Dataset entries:
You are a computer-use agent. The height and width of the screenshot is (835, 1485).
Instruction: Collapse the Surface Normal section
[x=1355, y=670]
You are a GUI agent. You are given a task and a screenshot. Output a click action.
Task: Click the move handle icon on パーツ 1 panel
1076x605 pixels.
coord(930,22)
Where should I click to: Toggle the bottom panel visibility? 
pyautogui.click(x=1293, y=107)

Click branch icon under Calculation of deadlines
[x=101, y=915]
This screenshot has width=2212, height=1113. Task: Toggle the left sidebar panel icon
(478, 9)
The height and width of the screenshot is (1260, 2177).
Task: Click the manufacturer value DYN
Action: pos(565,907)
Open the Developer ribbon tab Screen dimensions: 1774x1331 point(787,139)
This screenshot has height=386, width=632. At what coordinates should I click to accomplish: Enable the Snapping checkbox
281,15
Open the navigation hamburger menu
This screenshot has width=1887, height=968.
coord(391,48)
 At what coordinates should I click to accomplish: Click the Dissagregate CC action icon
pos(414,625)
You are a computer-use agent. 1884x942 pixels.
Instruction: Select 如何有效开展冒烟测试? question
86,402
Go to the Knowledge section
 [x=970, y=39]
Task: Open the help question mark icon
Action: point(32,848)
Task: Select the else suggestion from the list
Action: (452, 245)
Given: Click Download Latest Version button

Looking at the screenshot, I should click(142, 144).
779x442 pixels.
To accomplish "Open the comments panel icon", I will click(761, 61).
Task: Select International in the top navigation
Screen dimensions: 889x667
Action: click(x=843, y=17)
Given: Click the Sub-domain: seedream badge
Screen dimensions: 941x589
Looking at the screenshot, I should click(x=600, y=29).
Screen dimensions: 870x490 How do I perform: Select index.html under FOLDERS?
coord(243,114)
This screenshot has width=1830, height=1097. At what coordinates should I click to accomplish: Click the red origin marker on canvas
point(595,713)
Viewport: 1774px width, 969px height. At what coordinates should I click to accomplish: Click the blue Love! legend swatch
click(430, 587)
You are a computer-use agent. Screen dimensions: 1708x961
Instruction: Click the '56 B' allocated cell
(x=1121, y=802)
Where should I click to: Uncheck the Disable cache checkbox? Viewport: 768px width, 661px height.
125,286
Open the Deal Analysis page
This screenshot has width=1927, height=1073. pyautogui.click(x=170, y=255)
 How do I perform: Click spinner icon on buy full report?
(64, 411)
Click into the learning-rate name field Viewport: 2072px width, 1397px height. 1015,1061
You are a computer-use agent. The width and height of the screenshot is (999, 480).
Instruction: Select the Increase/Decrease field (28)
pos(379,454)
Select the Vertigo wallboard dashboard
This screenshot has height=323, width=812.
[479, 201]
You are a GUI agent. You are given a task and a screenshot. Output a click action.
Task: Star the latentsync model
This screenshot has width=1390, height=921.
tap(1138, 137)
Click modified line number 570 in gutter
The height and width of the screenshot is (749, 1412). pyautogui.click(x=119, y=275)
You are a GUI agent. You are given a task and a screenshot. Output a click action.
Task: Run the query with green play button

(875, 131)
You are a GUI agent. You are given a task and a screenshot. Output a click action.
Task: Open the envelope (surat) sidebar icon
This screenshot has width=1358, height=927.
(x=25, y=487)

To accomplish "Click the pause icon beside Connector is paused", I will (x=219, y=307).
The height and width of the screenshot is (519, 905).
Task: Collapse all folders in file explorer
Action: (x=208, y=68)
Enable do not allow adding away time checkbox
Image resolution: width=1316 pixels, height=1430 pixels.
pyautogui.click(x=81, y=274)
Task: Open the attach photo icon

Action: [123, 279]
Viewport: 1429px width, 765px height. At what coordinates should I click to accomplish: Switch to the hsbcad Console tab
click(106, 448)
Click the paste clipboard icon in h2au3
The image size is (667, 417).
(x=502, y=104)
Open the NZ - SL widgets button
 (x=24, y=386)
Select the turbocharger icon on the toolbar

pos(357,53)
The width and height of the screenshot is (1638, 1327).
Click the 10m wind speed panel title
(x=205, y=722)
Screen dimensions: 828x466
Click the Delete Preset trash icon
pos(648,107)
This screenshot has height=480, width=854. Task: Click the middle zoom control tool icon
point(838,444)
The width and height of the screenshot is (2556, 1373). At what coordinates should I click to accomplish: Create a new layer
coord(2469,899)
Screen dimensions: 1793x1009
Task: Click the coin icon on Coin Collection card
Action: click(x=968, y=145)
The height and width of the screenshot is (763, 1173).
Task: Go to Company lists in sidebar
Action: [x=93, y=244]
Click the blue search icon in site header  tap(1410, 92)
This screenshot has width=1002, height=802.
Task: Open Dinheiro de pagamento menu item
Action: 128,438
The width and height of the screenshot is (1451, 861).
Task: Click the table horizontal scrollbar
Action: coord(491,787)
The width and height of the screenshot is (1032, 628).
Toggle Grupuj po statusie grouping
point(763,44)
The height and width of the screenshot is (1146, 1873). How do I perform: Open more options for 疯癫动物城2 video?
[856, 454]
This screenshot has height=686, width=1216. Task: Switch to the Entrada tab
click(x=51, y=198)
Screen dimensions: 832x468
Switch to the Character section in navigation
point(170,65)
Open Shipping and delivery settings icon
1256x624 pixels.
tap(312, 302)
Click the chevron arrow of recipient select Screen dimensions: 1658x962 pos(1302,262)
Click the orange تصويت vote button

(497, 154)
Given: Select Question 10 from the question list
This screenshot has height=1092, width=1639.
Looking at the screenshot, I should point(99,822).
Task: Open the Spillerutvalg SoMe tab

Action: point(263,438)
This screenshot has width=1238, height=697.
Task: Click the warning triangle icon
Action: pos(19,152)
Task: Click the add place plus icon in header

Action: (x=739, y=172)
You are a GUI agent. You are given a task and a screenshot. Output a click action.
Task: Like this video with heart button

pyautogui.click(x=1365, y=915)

• Work to be completed
The entries shown above should be copied out word for word.

• Written solution
You are a computer-use agent. The height and width of the screenshot is (835, 1485).
Instruction: Collapse the Surface Normal section
[x=1355, y=670]
You are a GUI agent. You are given a task and a screenshot. Output a click action.
Task: Click the move handle icon on パーツ 1 panel
1076x605 pixels.
coord(930,22)
Where should I click to: Toggle the bottom panel visibility? 
pyautogui.click(x=1293, y=107)

Click branch icon under Calculation of deadlines
[x=101, y=915]
This screenshot has width=2212, height=1113. Task: Toggle the left sidebar panel icon
(478, 9)
The height and width of the screenshot is (1260, 2177).
Task: Click the manufacturer value DYN
Action: pos(565,907)
Open the Developer ribbon tab Screen dimensions: 1774x1331 point(787,139)
This screenshot has height=386, width=632. At what coordinates should I click to accomplish: Enable the Snapping checkbox
281,15
Open the navigation hamburger menu
This screenshot has width=1887, height=968.
coord(391,48)
 At what coordinates should I click to accomplish: Click the Dissagregate CC action icon
pos(414,625)
You are a computer-use agent. 1884x942 pixels.
Instruction: Select 如何有效开展冒烟测试? question
86,402
Go to the Knowledge section
 [x=970, y=39]
Task: Open the help question mark icon
Action: point(32,848)
Task: Select the else suggestion from the list
Action: (452, 245)
Given: Click Download Latest Version button

Looking at the screenshot, I should click(142, 144).
779x442 pixels.
To accomplish "Open the comments panel icon", I will click(761, 61).
Task: Select International in the top navigation
Screen dimensions: 889x667
Action: click(x=843, y=17)
Given: Click the Sub-domain: seedream badge
Screen dimensions: 941x589
Looking at the screenshot, I should click(x=600, y=29).
Screen dimensions: 870x490 How do I perform: Select index.html under FOLDERS?
coord(243,114)
This screenshot has width=1830, height=1097. At what coordinates should I click to accomplish: Click the red origin marker on canvas
point(595,713)
Viewport: 1774px width, 969px height. At what coordinates should I click to accomplish: Click the blue Love! legend swatch
click(430, 587)
You are a computer-use agent. Screen dimensions: 1708x961
Instruction: Click the '56 B' allocated cell
(x=1121, y=802)
Where should I click to: Uncheck the Disable cache checkbox? Viewport: 768px width, 661px height.
125,286
Open the Deal Analysis page
This screenshot has width=1927, height=1073. pyautogui.click(x=170, y=255)
 How do I perform: Click spinner icon on buy full report?
(64, 411)
Click into the learning-rate name field Viewport: 2072px width, 1397px height. 1015,1061
You are a computer-use agent. The width and height of the screenshot is (999, 480).
Instruction: Select the Increase/Decrease field (28)
pos(379,454)
Select the Vertigo wallboard dashboard
This screenshot has height=323, width=812.
[479, 201]
You are a GUI agent. You are given a task and a screenshot. Output a click action.
Task: Star the latentsync model
This screenshot has width=1390, height=921.
tap(1138, 137)
Click modified line number 570 in gutter
The height and width of the screenshot is (749, 1412). pyautogui.click(x=119, y=275)
You are a GUI agent. You are given a task and a screenshot. Output a click action.
Task: Run the query with green play button

(875, 131)
You are a GUI agent. You are given a task and a screenshot. Output a click action.
Task: Open the envelope (surat) sidebar icon
This screenshot has width=1358, height=927.
(x=25, y=487)

To accomplish "Click the pause icon beside Connector is paused", I will (x=219, y=307).
The height and width of the screenshot is (519, 905).
Task: Collapse all folders in file explorer
Action: (x=208, y=68)
Enable do not allow adding away time checkbox
Image resolution: width=1316 pixels, height=1430 pixels.
pyautogui.click(x=81, y=274)
Task: Open the attach photo icon

Action: [123, 279]
Viewport: 1429px width, 765px height. At what coordinates should I click to accomplish: Switch to the hsbcad Console tab
click(106, 448)
Click the paste clipboard icon in h2au3
The image size is (667, 417).
(x=502, y=104)
Open the NZ - SL widgets button
 (x=24, y=386)
Select the turbocharger icon on the toolbar

pos(357,53)
The width and height of the screenshot is (1638, 1327).
Click the 10m wind speed panel title
(x=205, y=722)
Screen dimensions: 828x466
Click the Delete Preset trash icon
pos(648,107)
This screenshot has height=480, width=854. Task: Click the middle zoom control tool icon
point(838,444)
The width and height of the screenshot is (2556, 1373). At what coordinates should I click to accomplish: Create a new layer
coord(2469,899)
Screen dimensions: 1793x1009
Task: Click the coin icon on Coin Collection card
Action: click(x=968, y=145)
The height and width of the screenshot is (763, 1173).
Task: Go to Company lists in sidebar
Action: [x=93, y=244]
Click the blue search icon in site header  tap(1410, 92)
This screenshot has width=1002, height=802.
Task: Open Dinheiro de pagamento menu item
Action: 128,438
The width and height of the screenshot is (1451, 861).
Task: Click the table horizontal scrollbar
Action: coord(491,787)
The width and height of the screenshot is (1032, 628).
Toggle Grupuj po statusie grouping
point(763,44)
The height and width of the screenshot is (1146, 1873). How do I perform: Open more options for 疯癫动物城2 video?
[856, 454]
This screenshot has height=686, width=1216. Task: Switch to the Entrada tab
click(x=51, y=198)
Screen dimensions: 832x468
Switch to the Character section in navigation
point(170,65)
Open Shipping and delivery settings icon
1256x624 pixels.
tap(312, 302)
Click the chevron arrow of recipient select Screen dimensions: 1658x962 pos(1302,262)
Click the orange تصويت vote button

(497, 154)
Given: Select Question 10 from the question list
This screenshot has height=1092, width=1639.
Looking at the screenshot, I should point(99,822).
Task: Open the Spillerutvalg SoMe tab

Action: point(263,438)
This screenshot has width=1238, height=697.
Task: Click the warning triangle icon
Action: pos(19,152)
Task: Click the add place plus icon in header

Action: (x=739, y=172)
You are a GUI agent. You are given a task and a screenshot. Output a click action.
Task: Like this video with heart button

pyautogui.click(x=1365, y=915)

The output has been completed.